By Ron Wells | August 25, 2000

A movie about a cheerleading competition? I blocked my high school years out of my memory (and I don’t want them back) but I vaguely recall never, ever giving a s**t about what the school colors were. Why should I, or anyone, care about anything in this picture?
Well, there are some surprises. “Bring It On” is sometimes mean-spirited, sometimes sweet, and often quite damaged. If that doesn’t sell you, then there’s quite an array of hot young actresses usually sporting some very skimpy outfits. The attitude and the chicks were enough to distract me, and it might work for you, but if you’re not careful, you just might learn a little something.
Torrance Shipman (Kirsten Dunst) had better learn her lesson fast. It’s the start of her senior year at her San Diego-area high school, and it would appear she had it made. She gets what she most wants, to be named captain of a cheerleading squad on a hot streak of five national championships, and locked into their treasured routine they’re hoping to make it six. Of course, it won’t be that easy.
Torrance begins her tenure by putting the squad through a maneuver that promptly injures one of the teammates for the rest of the season. Her best hope for a replacement is the edgy new kid and gymnast, Missy Pantone (Eliza Dushku). Missy doesn’t get along with the rest of the squad so well, but Torrance gets along easily enough with Missy’s grungy brother Cliff (Jesse Bradford).

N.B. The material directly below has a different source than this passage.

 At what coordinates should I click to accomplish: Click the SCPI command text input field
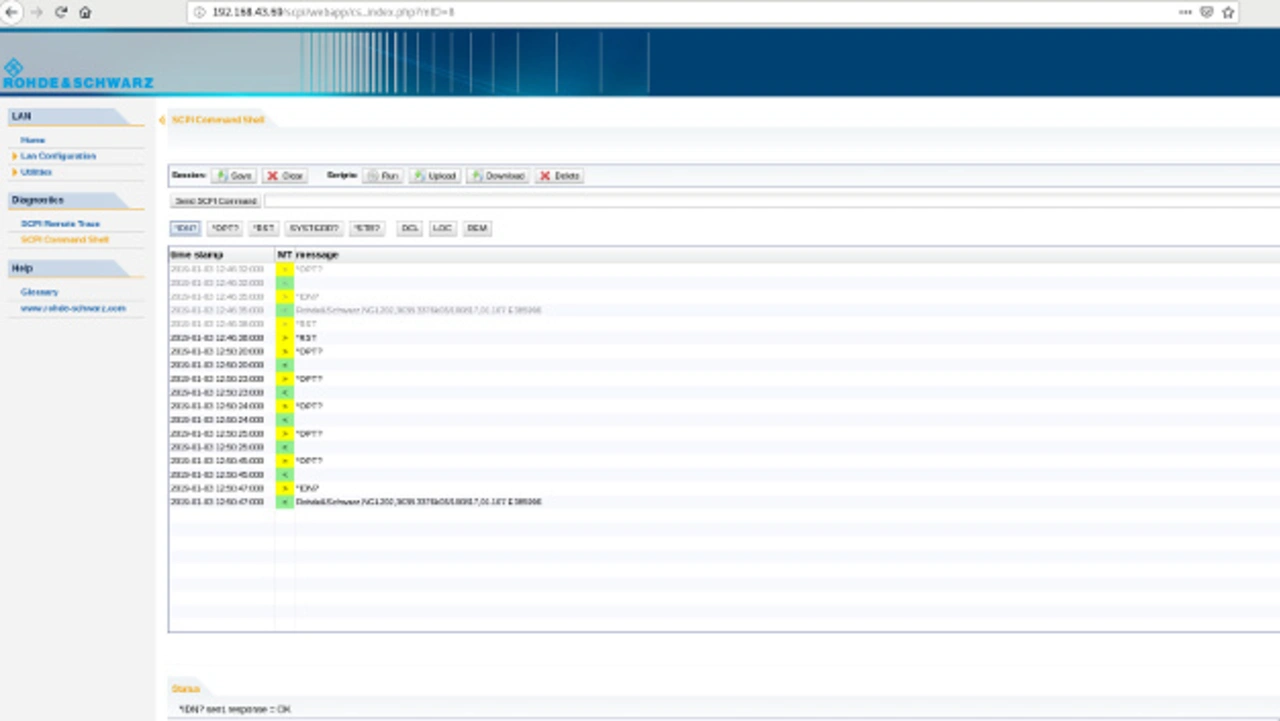(770, 201)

Torrance’s problems are just beginning. Torrance soon discovers that the quite evil predecessor lifted the squad’s entire award-winning routine from a team at East Compton High School, and those inner-city girls are pissed. Now the girls must start over from scratch before entering the state and national championships. Hilarity, some extremely bad advice, and Bob Fosse ensue.
This may all sound innocuous enough, but it’s all about the delivery of the material. Writer Jessica Bendinger is new, but director Peyton Reed has directed such TV shows as “Mr. Show” and “The Upright Citizen’s Brigade”. The results show that they can walk the line of caring about their characters while ruthlessly mocking them at the same time. The filmmakers are never sentimental or take the material too seriously, just two of many problems that wrecked “Coyote Ugly”.
The cast is also incredible, and they are not the usual suspects that you’ve seen in at least five other teen movies in the last year. Despite steady work, star Dunst has usually avoided this route with the possible exception of “Drop Dead Gorgeous”. The kicker here was who was cast as her partner-in-crime. The one person who could best a vampire would be a vampire killer, and there’s no one more vivid and alive than Eliza Dushku of TV’s “Buffy the Vampire Slayer”. No stranger to film (she was Schwarzenegger’s daughter in “True Lies”), this is her first gig following her small-screen success. As Dunst has chugged along developing her post-adolescent career, Dushku proves ready for stardom right out of the gate.
This is not the greatest teen film in the world. This is one of the most likable ever made not starring John Cusack and far superior to any of the dogs Freddie Prinze Jr. has been riding over the past year. All the best teen flicks need the same elements: teens that look and sound like teenagers; teenager-esque problems and reactions; and recognition that these problems may be both inconsequential or silly in the long run but mean everything to the kids at that age. More importantly, these movies have to be entertaining, and I can’t think of anything that better describes “Bring It On”.